## THE PROBLEM
Nothing outside the range is wanted. Repeat exactly the lines below from the one with "The width and height of the screenshot is (1389, 868)." through the one with "The image size is (1395, 868).".

++++++

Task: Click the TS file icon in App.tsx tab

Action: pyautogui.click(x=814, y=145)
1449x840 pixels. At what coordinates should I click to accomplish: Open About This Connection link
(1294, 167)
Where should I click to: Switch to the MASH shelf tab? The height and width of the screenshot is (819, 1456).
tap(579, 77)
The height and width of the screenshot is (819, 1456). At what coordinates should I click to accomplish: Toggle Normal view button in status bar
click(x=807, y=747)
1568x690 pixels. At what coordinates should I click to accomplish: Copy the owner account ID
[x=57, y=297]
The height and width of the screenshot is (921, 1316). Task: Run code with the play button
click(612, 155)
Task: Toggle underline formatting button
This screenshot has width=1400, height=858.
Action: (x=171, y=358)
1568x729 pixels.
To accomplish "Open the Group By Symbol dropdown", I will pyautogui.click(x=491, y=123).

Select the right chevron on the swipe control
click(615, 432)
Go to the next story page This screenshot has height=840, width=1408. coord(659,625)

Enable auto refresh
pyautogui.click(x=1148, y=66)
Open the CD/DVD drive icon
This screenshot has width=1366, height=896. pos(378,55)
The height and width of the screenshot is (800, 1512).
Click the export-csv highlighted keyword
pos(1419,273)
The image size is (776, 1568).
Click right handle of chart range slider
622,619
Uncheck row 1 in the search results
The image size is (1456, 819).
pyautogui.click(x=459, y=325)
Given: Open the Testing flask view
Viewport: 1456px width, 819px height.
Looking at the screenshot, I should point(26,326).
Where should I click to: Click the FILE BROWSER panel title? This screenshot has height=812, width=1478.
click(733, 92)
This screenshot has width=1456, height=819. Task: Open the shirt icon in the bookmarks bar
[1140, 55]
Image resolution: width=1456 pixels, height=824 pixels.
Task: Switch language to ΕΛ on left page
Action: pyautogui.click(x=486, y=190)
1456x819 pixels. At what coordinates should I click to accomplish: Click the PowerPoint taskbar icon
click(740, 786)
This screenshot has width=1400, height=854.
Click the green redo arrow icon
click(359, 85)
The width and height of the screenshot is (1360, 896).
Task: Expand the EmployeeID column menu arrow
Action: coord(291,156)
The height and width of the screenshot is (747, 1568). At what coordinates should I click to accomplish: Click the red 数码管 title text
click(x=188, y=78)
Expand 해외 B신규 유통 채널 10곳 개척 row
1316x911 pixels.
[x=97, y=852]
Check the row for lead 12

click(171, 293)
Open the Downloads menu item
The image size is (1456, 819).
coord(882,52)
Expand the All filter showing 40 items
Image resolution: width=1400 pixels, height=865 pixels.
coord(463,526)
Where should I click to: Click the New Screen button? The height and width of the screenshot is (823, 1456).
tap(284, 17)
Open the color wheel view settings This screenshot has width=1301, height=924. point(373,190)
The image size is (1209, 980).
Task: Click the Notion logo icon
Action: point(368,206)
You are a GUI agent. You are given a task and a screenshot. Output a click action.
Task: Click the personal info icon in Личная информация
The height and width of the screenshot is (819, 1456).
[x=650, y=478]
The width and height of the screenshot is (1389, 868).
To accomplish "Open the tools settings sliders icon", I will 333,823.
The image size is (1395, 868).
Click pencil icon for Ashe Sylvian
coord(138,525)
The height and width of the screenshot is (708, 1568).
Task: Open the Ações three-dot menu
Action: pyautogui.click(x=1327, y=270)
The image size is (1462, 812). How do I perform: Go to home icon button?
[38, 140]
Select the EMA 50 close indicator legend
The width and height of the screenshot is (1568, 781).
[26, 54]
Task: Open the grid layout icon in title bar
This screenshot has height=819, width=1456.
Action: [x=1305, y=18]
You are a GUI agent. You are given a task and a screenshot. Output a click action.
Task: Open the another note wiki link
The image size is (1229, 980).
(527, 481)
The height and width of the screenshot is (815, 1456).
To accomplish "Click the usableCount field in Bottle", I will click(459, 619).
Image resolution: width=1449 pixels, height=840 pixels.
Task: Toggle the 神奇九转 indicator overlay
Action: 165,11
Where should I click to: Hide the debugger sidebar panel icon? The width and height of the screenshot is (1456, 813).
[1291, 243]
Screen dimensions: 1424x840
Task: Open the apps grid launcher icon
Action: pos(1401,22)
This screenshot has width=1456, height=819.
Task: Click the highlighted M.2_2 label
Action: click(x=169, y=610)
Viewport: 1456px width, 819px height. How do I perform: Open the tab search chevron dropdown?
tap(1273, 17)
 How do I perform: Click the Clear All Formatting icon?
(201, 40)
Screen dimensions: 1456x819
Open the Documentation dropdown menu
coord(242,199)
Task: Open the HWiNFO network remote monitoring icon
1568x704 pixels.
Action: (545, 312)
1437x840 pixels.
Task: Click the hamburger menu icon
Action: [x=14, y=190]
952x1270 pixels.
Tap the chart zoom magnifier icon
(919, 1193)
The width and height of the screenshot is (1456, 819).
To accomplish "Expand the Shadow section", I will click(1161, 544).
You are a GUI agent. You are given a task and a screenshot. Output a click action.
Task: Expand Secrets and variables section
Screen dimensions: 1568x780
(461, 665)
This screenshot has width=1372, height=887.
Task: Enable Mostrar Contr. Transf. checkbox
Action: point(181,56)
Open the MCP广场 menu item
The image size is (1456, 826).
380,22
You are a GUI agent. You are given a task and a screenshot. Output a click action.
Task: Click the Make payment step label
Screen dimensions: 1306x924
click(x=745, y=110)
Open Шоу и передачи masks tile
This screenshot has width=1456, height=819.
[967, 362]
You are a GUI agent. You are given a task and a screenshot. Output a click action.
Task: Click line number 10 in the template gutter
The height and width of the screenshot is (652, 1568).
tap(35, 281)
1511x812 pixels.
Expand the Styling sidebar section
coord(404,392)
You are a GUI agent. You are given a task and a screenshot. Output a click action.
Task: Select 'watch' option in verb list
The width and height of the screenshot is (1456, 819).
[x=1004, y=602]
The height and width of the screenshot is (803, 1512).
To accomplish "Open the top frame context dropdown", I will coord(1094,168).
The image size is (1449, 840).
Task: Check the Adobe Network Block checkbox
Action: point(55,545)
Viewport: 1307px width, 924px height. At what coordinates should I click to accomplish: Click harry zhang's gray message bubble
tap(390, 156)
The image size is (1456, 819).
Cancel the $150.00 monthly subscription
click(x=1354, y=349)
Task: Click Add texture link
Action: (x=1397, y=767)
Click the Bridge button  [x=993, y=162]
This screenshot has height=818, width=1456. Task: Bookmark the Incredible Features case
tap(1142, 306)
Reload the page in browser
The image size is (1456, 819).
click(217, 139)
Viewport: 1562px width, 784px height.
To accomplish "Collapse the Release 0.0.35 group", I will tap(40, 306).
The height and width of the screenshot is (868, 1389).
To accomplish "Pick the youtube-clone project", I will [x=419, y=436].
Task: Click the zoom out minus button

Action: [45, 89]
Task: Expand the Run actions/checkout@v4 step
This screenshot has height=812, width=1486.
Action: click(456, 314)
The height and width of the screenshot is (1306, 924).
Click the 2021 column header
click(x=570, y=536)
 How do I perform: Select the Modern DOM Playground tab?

++++++

## RESPONSE TO THE TASK
The width and height of the screenshot is (1389, 868).
To accomplish "Open the tools settings sliders icon", I will 333,823.
The image size is (1395, 868).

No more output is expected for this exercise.